◆ Aim of the task:
Set down exactly, from the records below, the line with "Click the Switch all button in Boot Priority" through the line with "Given: Tick the", and nothing else.

>>>>

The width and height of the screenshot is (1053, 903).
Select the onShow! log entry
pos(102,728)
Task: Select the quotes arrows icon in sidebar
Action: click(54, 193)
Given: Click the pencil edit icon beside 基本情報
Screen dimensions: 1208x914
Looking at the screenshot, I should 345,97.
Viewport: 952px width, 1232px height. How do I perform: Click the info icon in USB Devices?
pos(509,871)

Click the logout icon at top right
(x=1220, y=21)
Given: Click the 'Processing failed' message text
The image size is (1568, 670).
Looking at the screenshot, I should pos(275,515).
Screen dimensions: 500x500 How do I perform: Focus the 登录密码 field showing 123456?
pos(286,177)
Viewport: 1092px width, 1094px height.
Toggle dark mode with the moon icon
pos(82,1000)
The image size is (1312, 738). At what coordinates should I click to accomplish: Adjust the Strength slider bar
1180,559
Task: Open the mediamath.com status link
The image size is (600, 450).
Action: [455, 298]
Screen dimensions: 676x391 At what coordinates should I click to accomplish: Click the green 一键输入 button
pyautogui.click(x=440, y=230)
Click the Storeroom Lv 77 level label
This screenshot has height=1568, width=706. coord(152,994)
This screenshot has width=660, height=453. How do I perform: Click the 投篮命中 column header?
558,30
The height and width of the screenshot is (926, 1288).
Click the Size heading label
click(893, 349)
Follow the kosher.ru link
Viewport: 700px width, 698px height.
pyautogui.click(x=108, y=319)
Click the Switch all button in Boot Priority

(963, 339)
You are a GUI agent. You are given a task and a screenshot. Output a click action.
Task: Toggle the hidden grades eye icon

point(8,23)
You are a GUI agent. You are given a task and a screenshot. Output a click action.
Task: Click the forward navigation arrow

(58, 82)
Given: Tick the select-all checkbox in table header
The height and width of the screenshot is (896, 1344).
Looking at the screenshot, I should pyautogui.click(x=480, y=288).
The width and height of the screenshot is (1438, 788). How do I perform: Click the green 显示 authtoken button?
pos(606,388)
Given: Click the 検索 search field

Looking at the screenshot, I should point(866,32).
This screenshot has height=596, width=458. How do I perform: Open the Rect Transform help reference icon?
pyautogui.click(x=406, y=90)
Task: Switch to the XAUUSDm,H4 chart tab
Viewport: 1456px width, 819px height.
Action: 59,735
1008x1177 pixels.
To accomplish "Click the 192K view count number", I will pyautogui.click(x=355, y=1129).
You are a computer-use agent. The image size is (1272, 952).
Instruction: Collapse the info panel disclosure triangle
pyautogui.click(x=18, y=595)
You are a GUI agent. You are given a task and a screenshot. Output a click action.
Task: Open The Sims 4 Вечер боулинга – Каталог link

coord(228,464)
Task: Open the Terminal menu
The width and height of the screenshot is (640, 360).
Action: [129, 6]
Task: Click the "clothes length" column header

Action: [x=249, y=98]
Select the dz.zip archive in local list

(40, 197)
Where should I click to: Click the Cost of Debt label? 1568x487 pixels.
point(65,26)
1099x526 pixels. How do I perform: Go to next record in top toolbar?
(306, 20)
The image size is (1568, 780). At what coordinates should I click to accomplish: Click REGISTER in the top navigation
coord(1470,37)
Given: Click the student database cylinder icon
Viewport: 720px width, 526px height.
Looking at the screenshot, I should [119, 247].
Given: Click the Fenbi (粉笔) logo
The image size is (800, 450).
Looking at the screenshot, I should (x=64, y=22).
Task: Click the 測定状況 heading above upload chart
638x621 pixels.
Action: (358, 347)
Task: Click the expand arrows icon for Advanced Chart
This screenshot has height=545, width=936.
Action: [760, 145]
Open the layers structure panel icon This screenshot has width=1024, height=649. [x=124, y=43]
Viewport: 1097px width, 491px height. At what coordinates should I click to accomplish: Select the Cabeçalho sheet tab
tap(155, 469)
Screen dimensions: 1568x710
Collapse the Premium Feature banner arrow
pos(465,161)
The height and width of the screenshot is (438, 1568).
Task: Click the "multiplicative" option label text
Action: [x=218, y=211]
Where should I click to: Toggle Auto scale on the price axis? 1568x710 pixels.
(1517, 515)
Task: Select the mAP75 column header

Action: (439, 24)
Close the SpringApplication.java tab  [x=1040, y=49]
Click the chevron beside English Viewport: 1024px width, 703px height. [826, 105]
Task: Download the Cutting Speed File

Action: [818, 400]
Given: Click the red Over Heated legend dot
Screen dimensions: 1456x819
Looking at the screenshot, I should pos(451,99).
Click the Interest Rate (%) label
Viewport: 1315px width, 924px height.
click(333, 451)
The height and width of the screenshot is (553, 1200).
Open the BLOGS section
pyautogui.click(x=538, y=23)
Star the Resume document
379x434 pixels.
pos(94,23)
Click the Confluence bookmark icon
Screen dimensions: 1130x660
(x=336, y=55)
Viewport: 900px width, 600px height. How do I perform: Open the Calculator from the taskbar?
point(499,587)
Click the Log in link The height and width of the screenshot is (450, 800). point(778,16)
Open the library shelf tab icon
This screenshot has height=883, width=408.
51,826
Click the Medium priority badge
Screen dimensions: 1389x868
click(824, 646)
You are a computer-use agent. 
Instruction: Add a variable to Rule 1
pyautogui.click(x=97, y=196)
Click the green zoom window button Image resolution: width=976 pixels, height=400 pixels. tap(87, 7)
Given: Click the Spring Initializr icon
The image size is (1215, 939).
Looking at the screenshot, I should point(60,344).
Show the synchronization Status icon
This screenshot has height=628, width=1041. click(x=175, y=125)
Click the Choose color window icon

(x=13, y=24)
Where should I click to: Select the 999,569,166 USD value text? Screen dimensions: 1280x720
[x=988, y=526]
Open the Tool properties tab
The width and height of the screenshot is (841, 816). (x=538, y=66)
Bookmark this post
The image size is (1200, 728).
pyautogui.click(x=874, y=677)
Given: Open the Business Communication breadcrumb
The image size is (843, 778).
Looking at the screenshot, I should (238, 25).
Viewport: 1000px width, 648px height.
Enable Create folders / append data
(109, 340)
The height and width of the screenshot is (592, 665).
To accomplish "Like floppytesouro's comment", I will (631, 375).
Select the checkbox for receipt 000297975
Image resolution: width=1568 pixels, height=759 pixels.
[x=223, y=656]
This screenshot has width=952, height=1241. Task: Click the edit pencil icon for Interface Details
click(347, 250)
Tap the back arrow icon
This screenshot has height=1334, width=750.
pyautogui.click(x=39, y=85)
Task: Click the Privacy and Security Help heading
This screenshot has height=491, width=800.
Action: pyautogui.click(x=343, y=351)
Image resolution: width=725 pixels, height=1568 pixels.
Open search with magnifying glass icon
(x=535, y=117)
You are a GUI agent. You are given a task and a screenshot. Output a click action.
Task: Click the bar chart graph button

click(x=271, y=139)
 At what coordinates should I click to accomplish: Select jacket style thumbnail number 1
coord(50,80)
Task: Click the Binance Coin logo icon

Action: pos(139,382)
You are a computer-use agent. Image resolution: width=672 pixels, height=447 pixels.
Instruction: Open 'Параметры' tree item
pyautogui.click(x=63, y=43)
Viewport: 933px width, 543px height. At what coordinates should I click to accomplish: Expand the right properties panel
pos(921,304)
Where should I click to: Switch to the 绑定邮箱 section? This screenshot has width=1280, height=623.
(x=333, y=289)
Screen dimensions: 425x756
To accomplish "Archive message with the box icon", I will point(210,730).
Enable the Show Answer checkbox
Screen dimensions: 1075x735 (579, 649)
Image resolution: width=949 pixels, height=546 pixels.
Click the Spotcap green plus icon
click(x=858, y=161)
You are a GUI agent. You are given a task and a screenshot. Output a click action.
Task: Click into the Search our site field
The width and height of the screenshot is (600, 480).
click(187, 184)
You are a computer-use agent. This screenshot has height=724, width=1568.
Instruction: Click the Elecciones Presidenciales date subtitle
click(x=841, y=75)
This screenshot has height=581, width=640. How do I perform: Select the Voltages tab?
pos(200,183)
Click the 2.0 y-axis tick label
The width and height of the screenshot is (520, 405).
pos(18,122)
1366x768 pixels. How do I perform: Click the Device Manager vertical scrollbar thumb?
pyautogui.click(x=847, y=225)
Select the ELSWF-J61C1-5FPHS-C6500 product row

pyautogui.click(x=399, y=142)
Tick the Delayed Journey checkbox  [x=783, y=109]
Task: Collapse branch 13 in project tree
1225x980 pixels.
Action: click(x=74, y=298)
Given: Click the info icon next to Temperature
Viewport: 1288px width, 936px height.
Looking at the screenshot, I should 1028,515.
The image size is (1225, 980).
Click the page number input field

<<<<

◆ Answer section:
Click the Switch all button in Boot Priority

(963, 339)
You are a GUI agent. You are given a task and a screenshot. Output a click action.
Task: Toggle the hidden grades eye icon

point(8,23)
You are a GUI agent. You are given a task and a screenshot. Output a click action.
Task: Click the forward navigation arrow

(58, 82)
Given: Tick the select-all checkbox in table header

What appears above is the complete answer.